For months there has been speculation that the Federal Reserve would raise interest rates, and on December 16th, with an unanimous vote, they did just that. For the first time since the financial crisis, the Federal Reserve announced they are raising short term interest rates. The rate was raised from a range of 0% to 0.25% to a range of 0.25% to 0.5%.
The Fed also stated that they predict to “raise interest rates by about one percent point a year over the next three years, reaching 3.3 percent by 2019.” Beginning on December 17, the Fed will “seek to keep short-term interest rates in its new range." To set the new baseline, the Fed said it would “pay banks an interest rate of 0.5 percent on unused money, and it would borrow up to $2 trillion from other financial firms at a rate of 0.25 percent.” (The New York Times).

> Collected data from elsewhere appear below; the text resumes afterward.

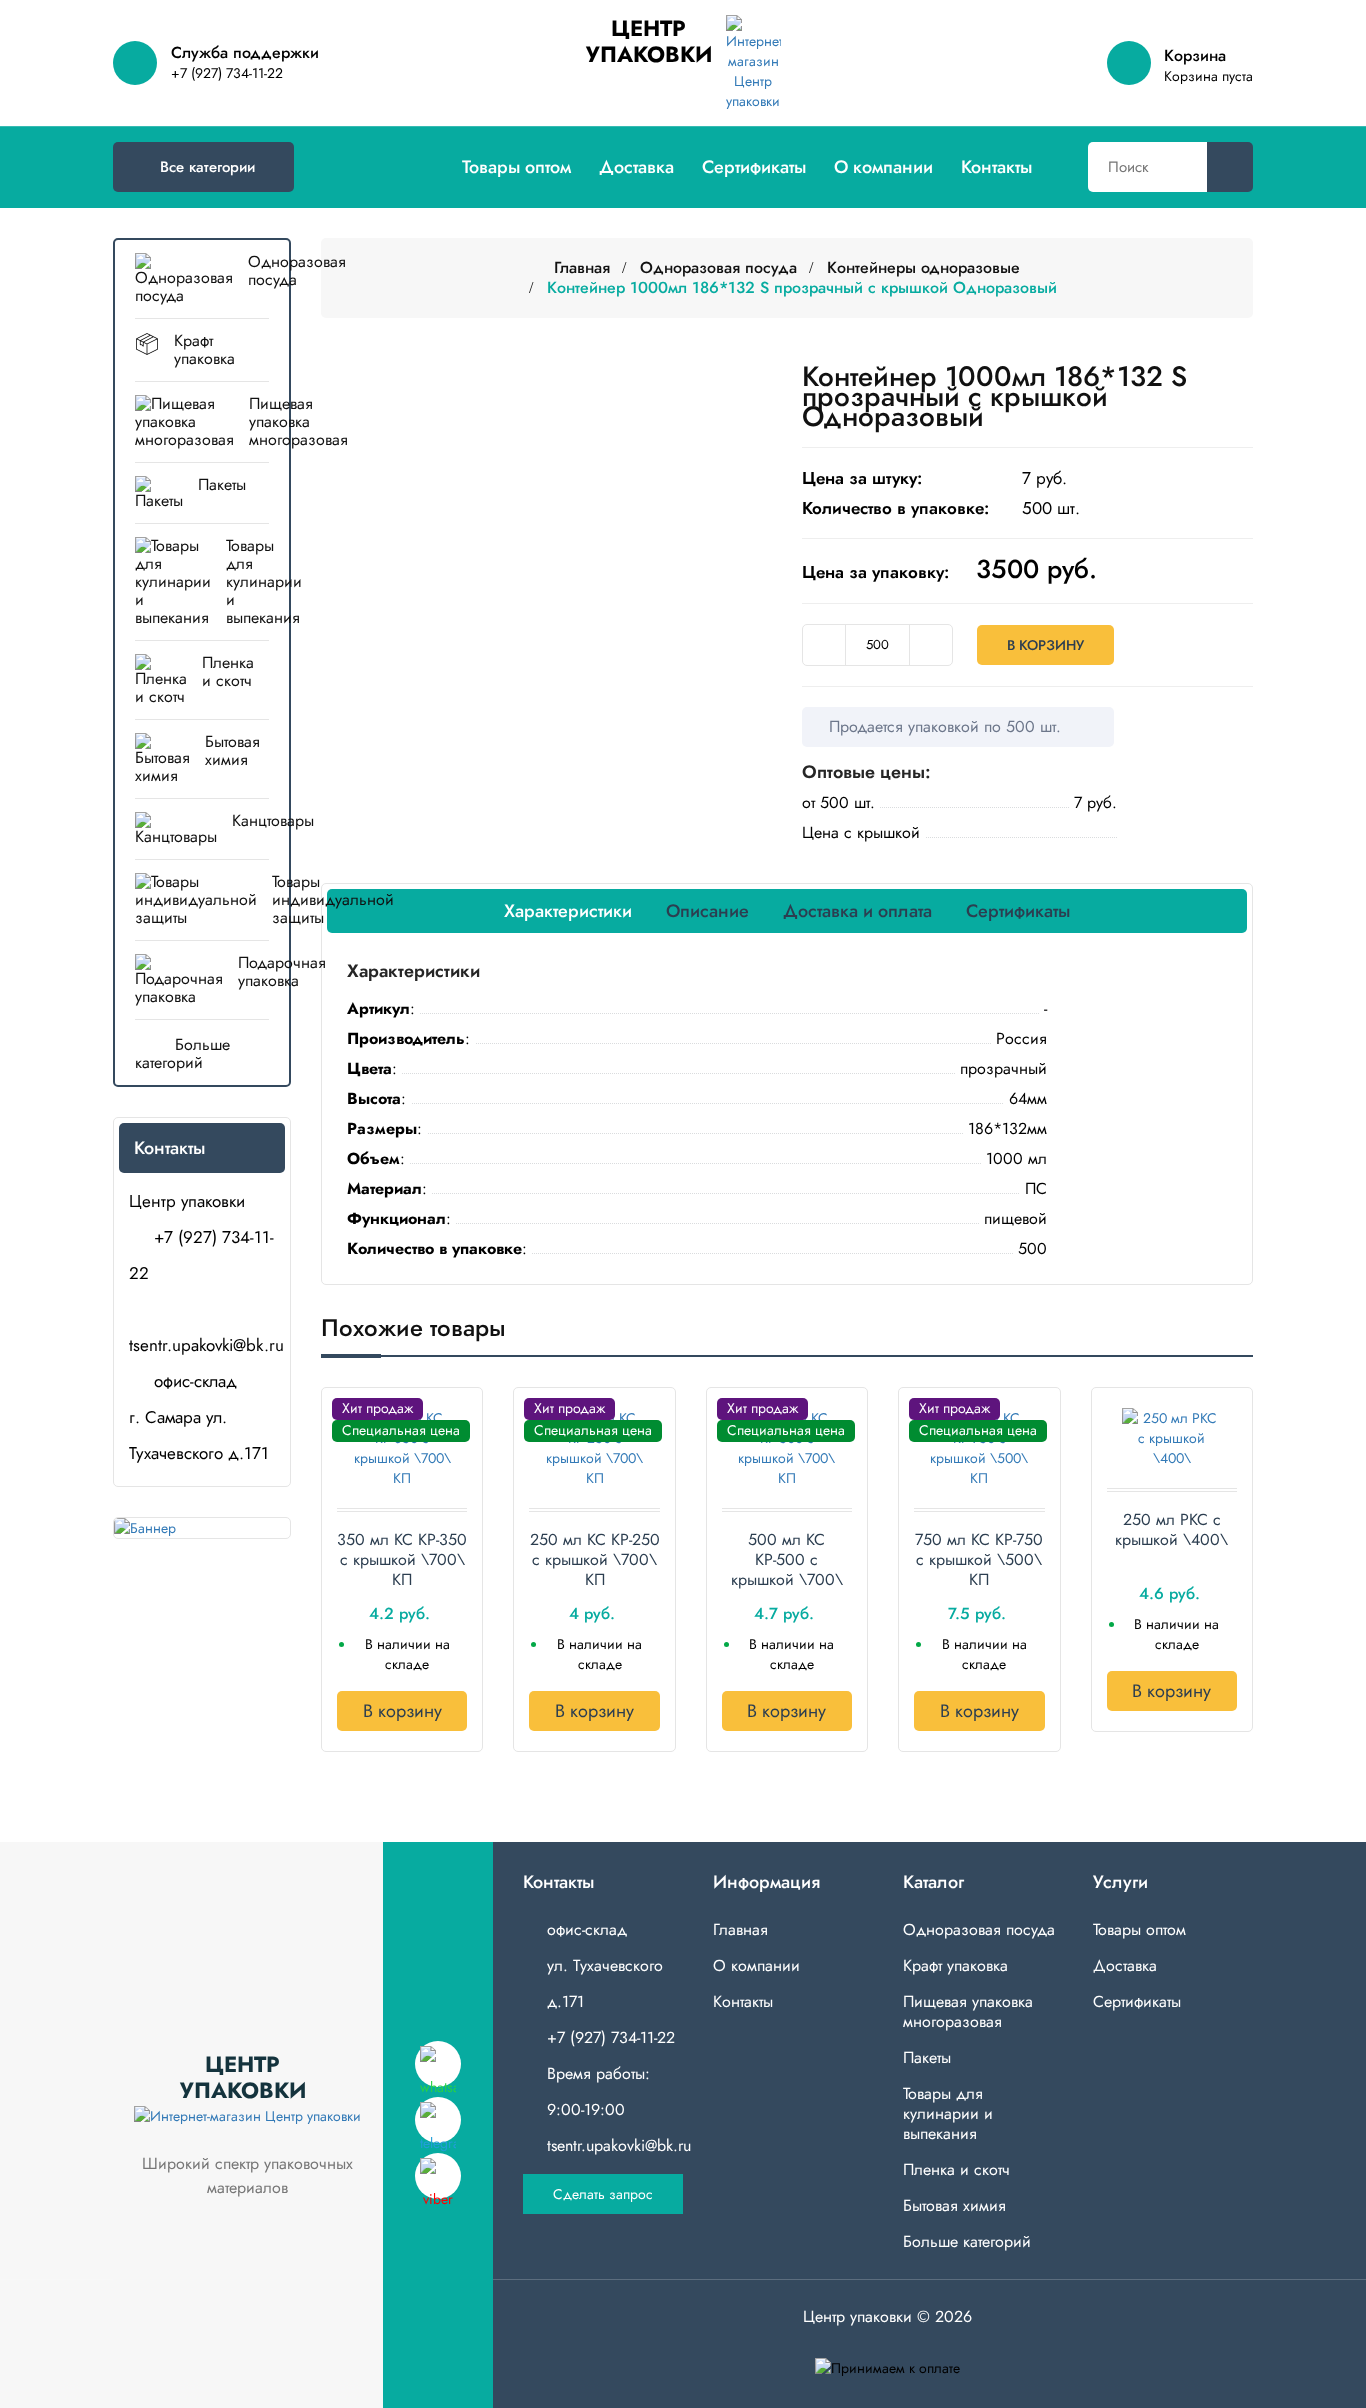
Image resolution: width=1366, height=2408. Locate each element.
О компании (883, 167)
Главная (582, 267)
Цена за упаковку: (875, 572)
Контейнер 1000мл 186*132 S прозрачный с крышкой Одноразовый (802, 287)
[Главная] (427, 167)
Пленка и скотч (228, 671)
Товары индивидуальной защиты (202, 899)
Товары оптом (516, 167)
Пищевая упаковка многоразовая (259, 421)
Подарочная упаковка (253, 971)
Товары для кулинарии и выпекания (247, 581)
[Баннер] (202, 1528)
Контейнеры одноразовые (923, 267)
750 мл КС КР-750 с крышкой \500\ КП (979, 1560)
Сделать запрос (603, 2194)
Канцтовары (250, 820)
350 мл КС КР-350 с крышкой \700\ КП (402, 1560)
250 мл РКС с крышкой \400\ (1171, 1530)
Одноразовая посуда (258, 270)
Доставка (636, 167)
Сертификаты (754, 167)
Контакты (996, 167)
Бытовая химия (232, 750)
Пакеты (222, 484)
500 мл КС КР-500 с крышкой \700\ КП (787, 1560)
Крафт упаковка (204, 349)
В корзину (1045, 645)
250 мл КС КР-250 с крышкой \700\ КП (594, 1560)
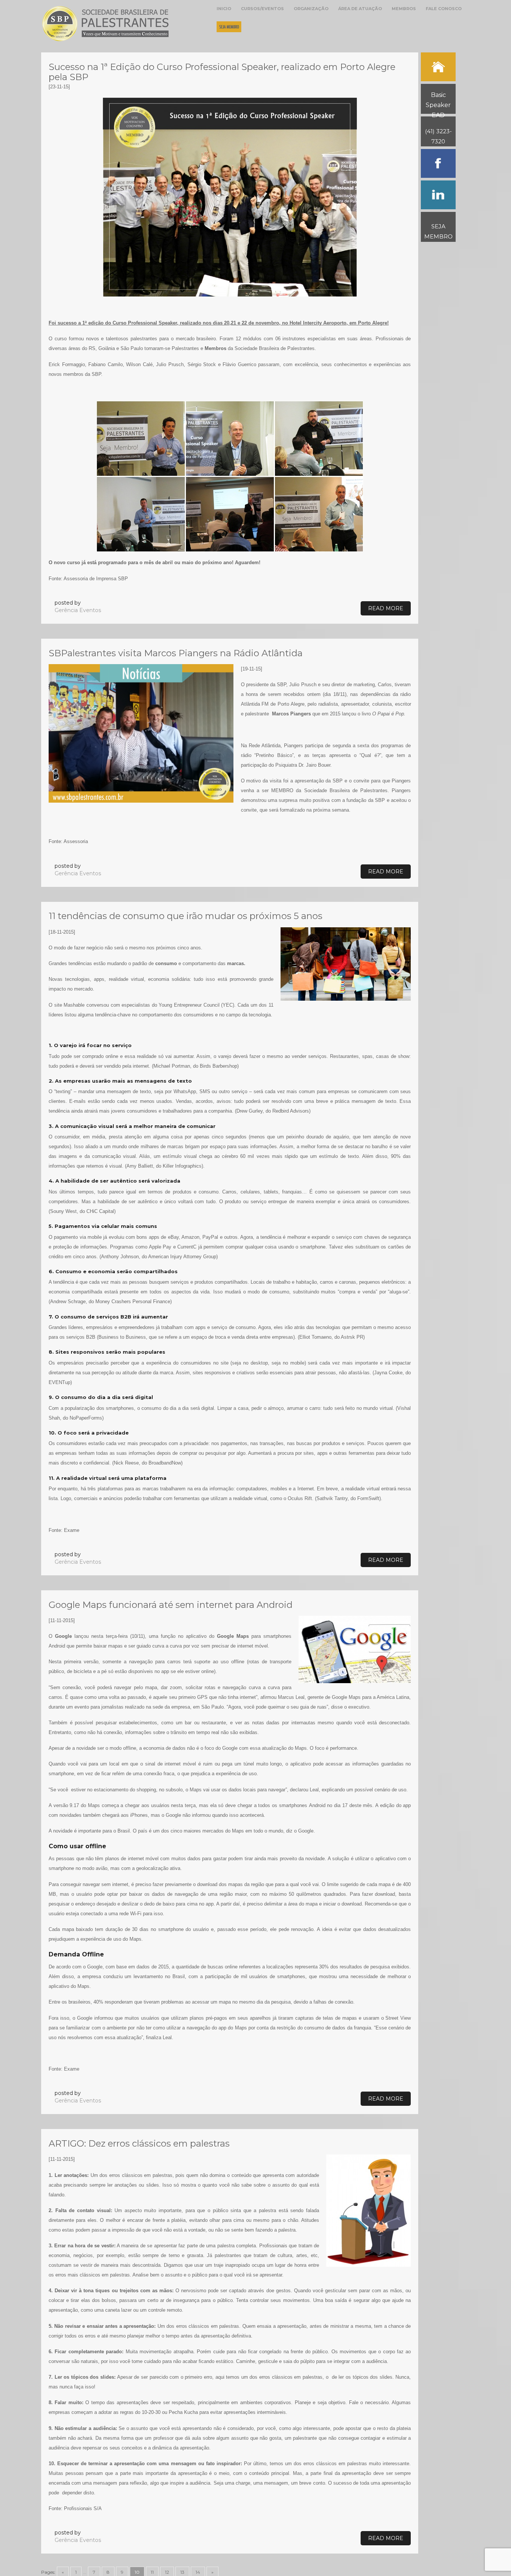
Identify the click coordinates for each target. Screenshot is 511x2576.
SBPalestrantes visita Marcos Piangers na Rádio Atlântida (176, 653)
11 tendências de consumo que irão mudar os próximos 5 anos (185, 915)
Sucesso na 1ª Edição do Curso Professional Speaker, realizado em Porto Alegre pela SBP (222, 71)
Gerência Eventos (78, 610)
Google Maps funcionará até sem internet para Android (171, 1604)
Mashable (74, 1005)
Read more (385, 608)
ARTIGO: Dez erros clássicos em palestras (139, 2143)
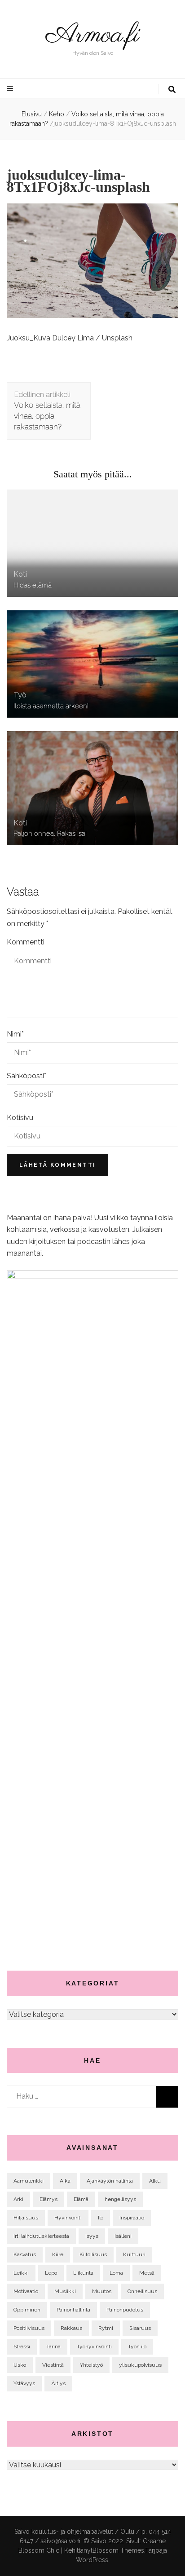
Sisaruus (140, 2328)
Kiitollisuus (93, 2254)
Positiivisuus (28, 2328)
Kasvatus (24, 2254)
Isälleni (123, 2236)
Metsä (146, 2273)
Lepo (51, 2273)
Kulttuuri (134, 2254)
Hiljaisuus (25, 2217)
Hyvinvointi (68, 2217)
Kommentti (25, 942)
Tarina (53, 2346)
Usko (19, 2365)
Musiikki (65, 2291)
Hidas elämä (32, 585)
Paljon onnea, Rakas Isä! (50, 833)
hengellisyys (120, 2199)
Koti (20, 574)
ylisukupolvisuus (140, 2365)
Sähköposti (26, 1076)
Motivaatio (25, 2291)
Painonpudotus (124, 2310)
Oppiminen (26, 2310)
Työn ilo (137, 2346)
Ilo (100, 2217)
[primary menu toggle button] (11, 89)
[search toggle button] (172, 89)
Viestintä (53, 2365)
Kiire (57, 2254)
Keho (56, 114)
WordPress (92, 2559)
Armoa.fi (92, 35)
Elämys (48, 2199)
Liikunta (83, 2273)
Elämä (81, 2199)
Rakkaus (71, 2328)
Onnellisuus (142, 2291)
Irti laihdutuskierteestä (41, 2236)
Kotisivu (20, 1117)
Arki (18, 2199)
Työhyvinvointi (94, 2346)
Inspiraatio (131, 2217)
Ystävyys (24, 2383)
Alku (155, 2181)
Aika (65, 2181)
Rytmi (105, 2328)
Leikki (21, 2273)
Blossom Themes (118, 2550)
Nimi (15, 1034)
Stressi (21, 2346)
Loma (116, 2273)
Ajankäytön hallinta (110, 2181)
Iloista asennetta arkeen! (50, 706)
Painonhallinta (73, 2310)
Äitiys (58, 2383)
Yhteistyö (91, 2365)
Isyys (91, 2236)
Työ (19, 695)
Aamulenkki (28, 2181)
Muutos (101, 2291)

This decisions is a sign “of how much the economy has healed since the Great Recessions.” This small change in the interest rate “will affect millions of Americans, including investors, home buyers and savers.” (CNN Money).
Gillespie, Patrick. “Finally! Fed raises interest rates” CNN Money. 16 December 2015. Web. 16 December 2015.
Appelbaum, Binyamin “Fed Raises Key Interest Rate for First Time in Almost a Decade” The New York Times. 16 December 2015. Web. 16 December 2015.